Oct3/4 Le plasmide double nickase (h) se compose d'une paire de plasmides appariés, conçus pour une édition hautement spécifique du locus POU5F1 dans les lignées cellulaires human. Chaque plasmide exprime une nickase Cas9 D10A et un sgRNA distinct ciblant des brins d'ADN opposés au sein de POU5F1. Lorsqu'elles sont dirigées vers des sites adjacents sur des brins d'ADN opposés, les deux nickases génèrent des cassures simple brin décalées qui, ensemble, produisent une cassure double brin décalée, nécessitant une activité coordonnée sur la cible de la part des deux guides. La cassure d'ADN qui en résulte est résolue par les voies de réparation cellulaires endogènes, le plus souvent par jonction non homologue (NHEJ), ce qui conduit à des insertions ou des délétions qui perturbent la fonction de POU5F1. En nécessitant l'engagement de deux ARNsg au locus cible, l'approche par double nick améliore la spécificité de l'édition et offre une stratégie CRISPR complémentaire pour les applications où un contrôle supplémentaire de la précision du ciblage est souhaité.

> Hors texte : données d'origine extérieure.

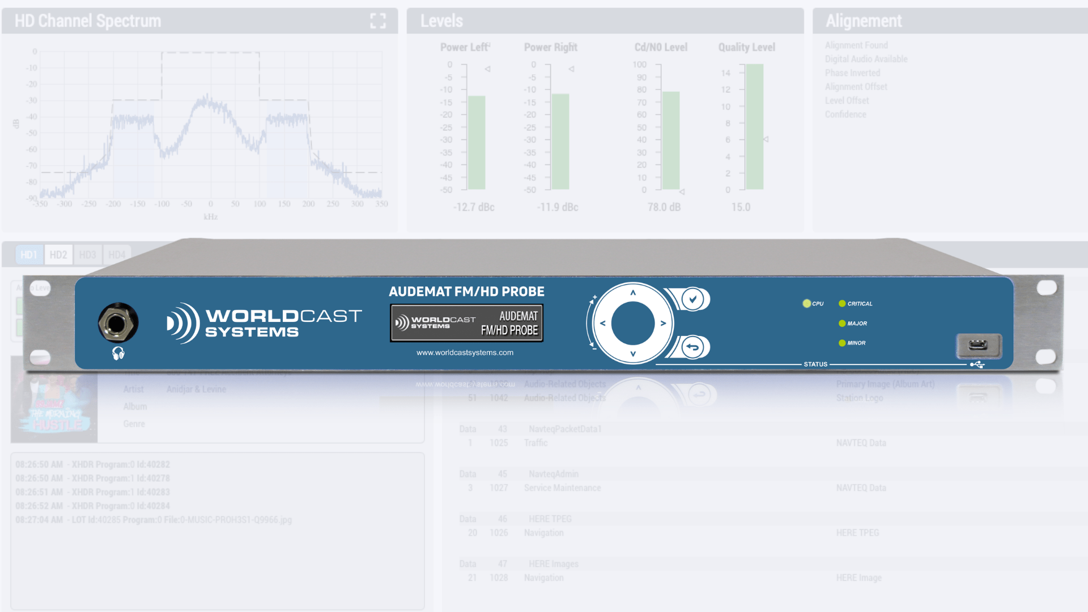Click the headphone jack on the front panel
This screenshot has height=612, width=1088.
[x=118, y=323]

Afin de faciliter l'identification efficace des cellules éditées, un plasmide code pour la GFP permettant la visualisation par fluorescence des populations transfectées, tandis que le plasmide compagnon porte un gène de résistance à la puromycine pour la sélection antibiotique. Ensemble, ces caractéristiques favorisent l'enrichissement efficace des populations co-transfectées et simplifient la validation des clones présentant une perturbation de POU5F1.
Réservé à la recherche. N'est pas destiné à un usage diagnostique ou thérapeutique.